ダーウィンの進化論によって、変化するということが「向上」を意味し始め、その変化による「生存競争」の概念が定着しました。つまり、時代の変化に乗り遅れたものは生き残れない、という考え方が定着することになったわけです。そして、美術もまた、適者生存の原理に従い、変化しないことには未来に向けてその生存を確保できないと考えられるようになったのです。かくして、革新的であることが時として「美しい」ということをさえ凌駕する、「前衛」に特有の美意識が確立されることになりました。



感想
ニコ生で岡田さんが紹介しており、興味を持ったので読んでみた。僕も、ピカソの絵の良さはよく分からなかったので。ピカソについて、また当時の時代背景や、美術史の流れなんかがコンパクトにまとめられており、とても面白い本だった。

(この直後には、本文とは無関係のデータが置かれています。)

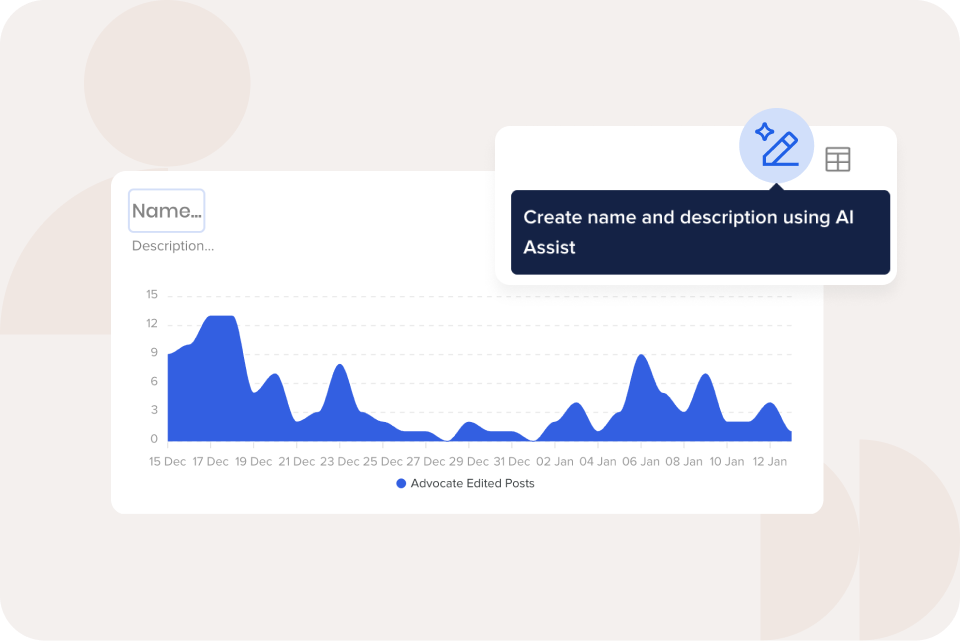Click the blue legend color dot

401,483
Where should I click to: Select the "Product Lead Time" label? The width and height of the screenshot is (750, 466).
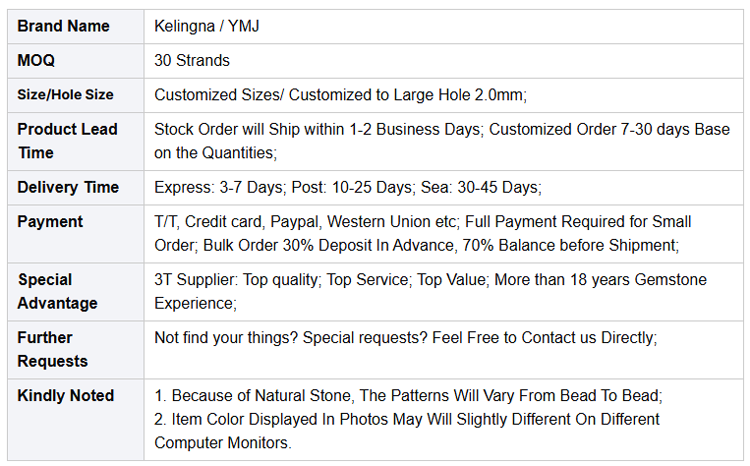(x=68, y=141)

ピカソの絵が評価されている理由や、高値の理由が分かった。物事にはそれに至る理由が色々とあるわけで、表に現れた一面だけを見て、それにつられて自分の価値観を歪ませるものではない。いつでも、その裏を、真意を探っていきたいと改めて思った。


岡田さんは、「西洋美術は終わコン」と言う。そもそも、西洋美術の土壌はそれほど豊かなものではない。それよりも、日本で花開いている大衆文化のほうが上、と。
見る人に衝撃を与えること、何らかの感情を与えることを作品の価値とするならば、確かにアニメやマンガ等のほうがレベルが上と言えるよなあ。正直な話。体面を気にして、わざわざ得られる経験値を減らす必要は無い。


一方で、経験の幅を広げたいとの思いもある。美術と、日本の大衆文化とでは、衝撃の種類や響く場所に違いがあるようにも思うし。使う頭の場所も。だから、今後とも美術館は利用していきたいな。
「美術館は、『美』本来のありようから切り離すもの」という見方もあるけれど。それが存在するからこそ、効率よく作品を楽しめるし、本来は見れないものが見れたりもする。作品そのものを楽しむのもいいけれど、その歴史・文化などの背景を考えながら見るとか、色々な鑑賞法を楽しめるといいよな。